The detector is a screen and has many positions, one of them responds to the photon. The two coordinates of the responding position define the transverse position of the photon measured.
vanhees71 said:
There's no position operator for the photon.
For the photon, in the observer frame, there is no 3-component position operator with commuting components transforming properly under rotations.

But there are commuting operators for the two components of position transversal to the beam direction. Thus transverse position can be measured with in principle arbitrary accuracy.
vanhees71 said:
A photodetector registers a single photon at a given space-time point (within a finite resolution). That's a measurement par excellance as it is defined in standard QT.
But it is a measurement of a particle, not of a field. If it would measure a field, as you claim the energy intensity, which value do we get for the incident field at the impact point? and which values at non-impact points? (Not seeing a response is also a measurement of photon presence, but not a field measurement.)
vanhees71 said:
This can of course only be achieved by measuring an ensemble (or rather a "statistical sample") of equally prepared systems.
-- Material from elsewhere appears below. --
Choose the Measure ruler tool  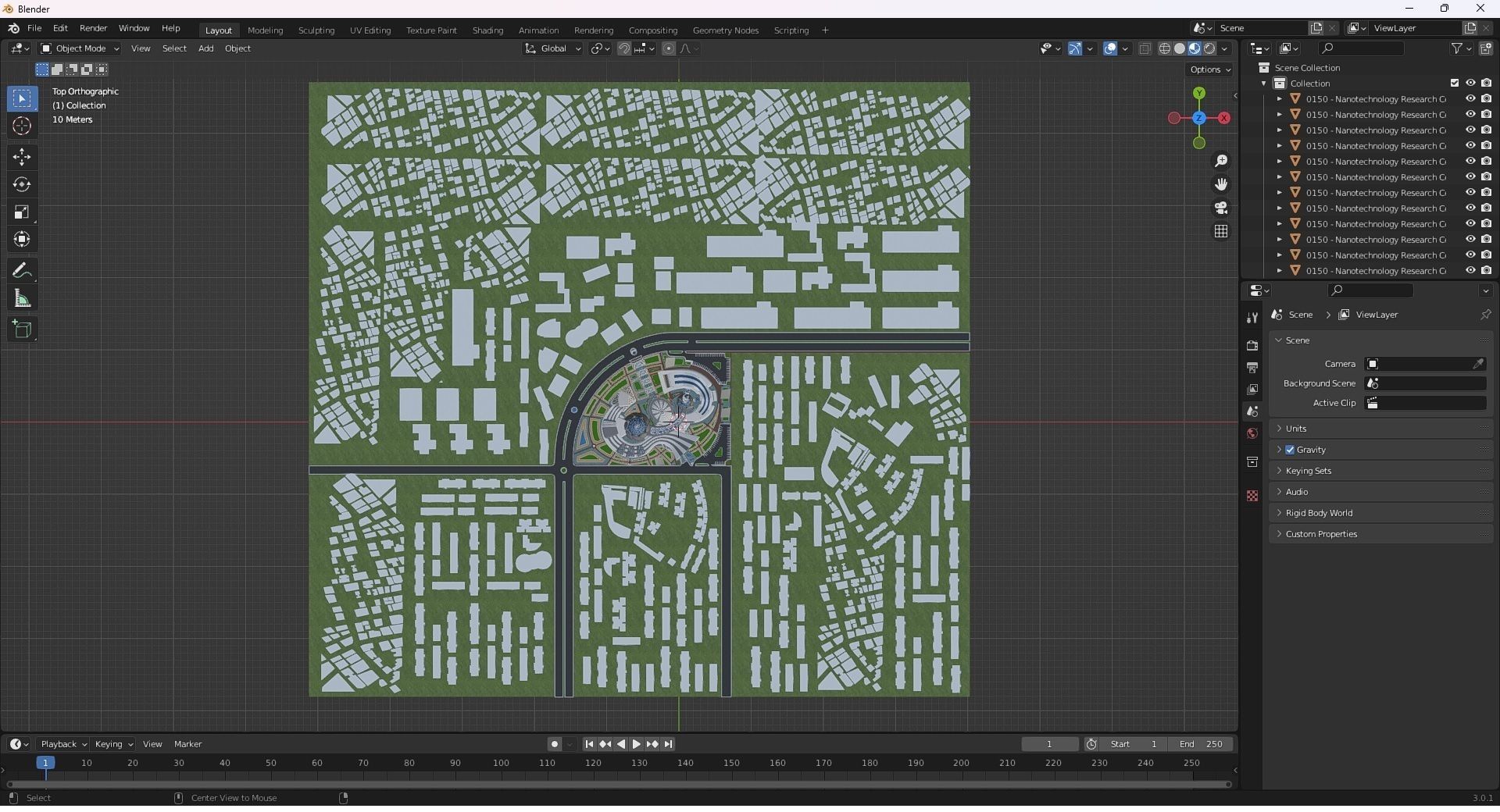[22, 299]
I don't see, where we differ in this respect: the expecation value of a local observable like the electromagnetic field ##(\vec{E}(x),\vec{B}(x)## can of course again only be measured on an ensemble not a single system, and the expectation value as only one of the moments of the corresponding probability distribution only describes a small aspect of the state.
An engineer measures a local observable like the electromagnetic field ##(\vec{E}(x),\vec{B}(x)## with a single measurement at x, not by statistical means. This works well, although only a single electromagnetic field is prepared, not an ensemble of fields.

Statistics is needed only for extremely weak fields, such as that defined by a single photon state, and only to acumulate responses, not to average field values.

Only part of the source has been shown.